Pinheiro – Essa tecnologia pode revolucionar várias áreas do conhecimento humano como a saúde, como as indústrias, o jornalismo e o marketing. Isso é possível graças à sua capacidade de analisar uma grande quantidade de dados. Em todos esses casos, o risco é uma enorme onda de demissões e desligamentos com pessoas sendo substituídas. Algo muito próximo ao que aconteceu na Revolução Industrial.

– Sobre a confiabilidade das informações. Muito se fala de fake news. Com a IA, qual cenário se desenha neste aspecto?
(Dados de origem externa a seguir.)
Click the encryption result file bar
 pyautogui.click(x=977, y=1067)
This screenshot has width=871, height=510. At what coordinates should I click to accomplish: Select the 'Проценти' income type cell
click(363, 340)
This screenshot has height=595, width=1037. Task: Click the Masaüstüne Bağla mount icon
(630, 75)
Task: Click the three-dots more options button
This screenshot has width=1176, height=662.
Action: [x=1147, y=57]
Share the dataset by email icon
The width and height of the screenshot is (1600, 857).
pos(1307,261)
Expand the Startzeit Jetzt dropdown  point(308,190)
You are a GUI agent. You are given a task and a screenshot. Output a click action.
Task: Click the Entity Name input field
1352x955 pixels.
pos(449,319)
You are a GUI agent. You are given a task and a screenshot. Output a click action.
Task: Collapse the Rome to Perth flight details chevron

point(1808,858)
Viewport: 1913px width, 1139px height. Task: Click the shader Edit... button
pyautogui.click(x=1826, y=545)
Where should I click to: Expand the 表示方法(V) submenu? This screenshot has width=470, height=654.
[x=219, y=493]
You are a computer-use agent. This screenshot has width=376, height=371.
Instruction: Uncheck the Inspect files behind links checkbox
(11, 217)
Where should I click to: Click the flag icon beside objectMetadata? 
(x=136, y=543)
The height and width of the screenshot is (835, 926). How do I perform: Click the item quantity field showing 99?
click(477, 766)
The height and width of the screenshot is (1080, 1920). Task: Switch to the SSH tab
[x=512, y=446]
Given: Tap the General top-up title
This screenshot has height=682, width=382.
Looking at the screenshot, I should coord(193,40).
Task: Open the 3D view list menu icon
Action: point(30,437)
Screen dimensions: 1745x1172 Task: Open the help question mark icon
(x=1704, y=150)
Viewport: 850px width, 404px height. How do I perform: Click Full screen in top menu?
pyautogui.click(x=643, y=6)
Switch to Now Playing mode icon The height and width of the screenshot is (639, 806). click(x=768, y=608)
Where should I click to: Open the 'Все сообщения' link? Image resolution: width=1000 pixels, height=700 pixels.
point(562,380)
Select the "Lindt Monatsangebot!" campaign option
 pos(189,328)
Pinheiro – É preciso voltar em um aspecto que eu já comentei. Uma inteligência artificial seleciona, resume, interpreta, a partir do momento em que ela recebe critérios para tanto. Em 2016, a Microsoft liberou no Twitter uma inteligência artificial chamada Tay. Ela foi criada para conversar com as pessoas de forma divertida, descontraída e natural no microblog. A ideia era ótima. Porém, em menos de 24 horas, os usuários da rede social a corromperam. Bastou apenas um dia para ela começar a postar tweets racistas e transfóbicos.

– Por que isso aconteceu?

Pinheiro – Bem, porque Tay foi programada para aprender e evoluir seus métodos de conversação conforme interagia com as pessoas. Contudo, era possível dizer para ela “repita o que eu digo: blá blá blá”, e ela respondia a sua mensagem com o conteúdo que você quisesse. Não demorou muito para que ela passasse a tweetar teorias absurdas em defesa de Adolf Hitler.

– E no caso do ChatGPT?

Pinheiro – Se for abastecida com elementos falsos, uma inteligência com o ChatGPT vai passar a criar notícias falsas, por exemplo. Então, criadores de fake news podem usar a ferramenta para facilitar o seu trabalho. Claro que também seria possível inserir os dados corretos, estabelecer padrões éticos e o ChatGPT produziria uma notícia com todos os critérios jornalísticos.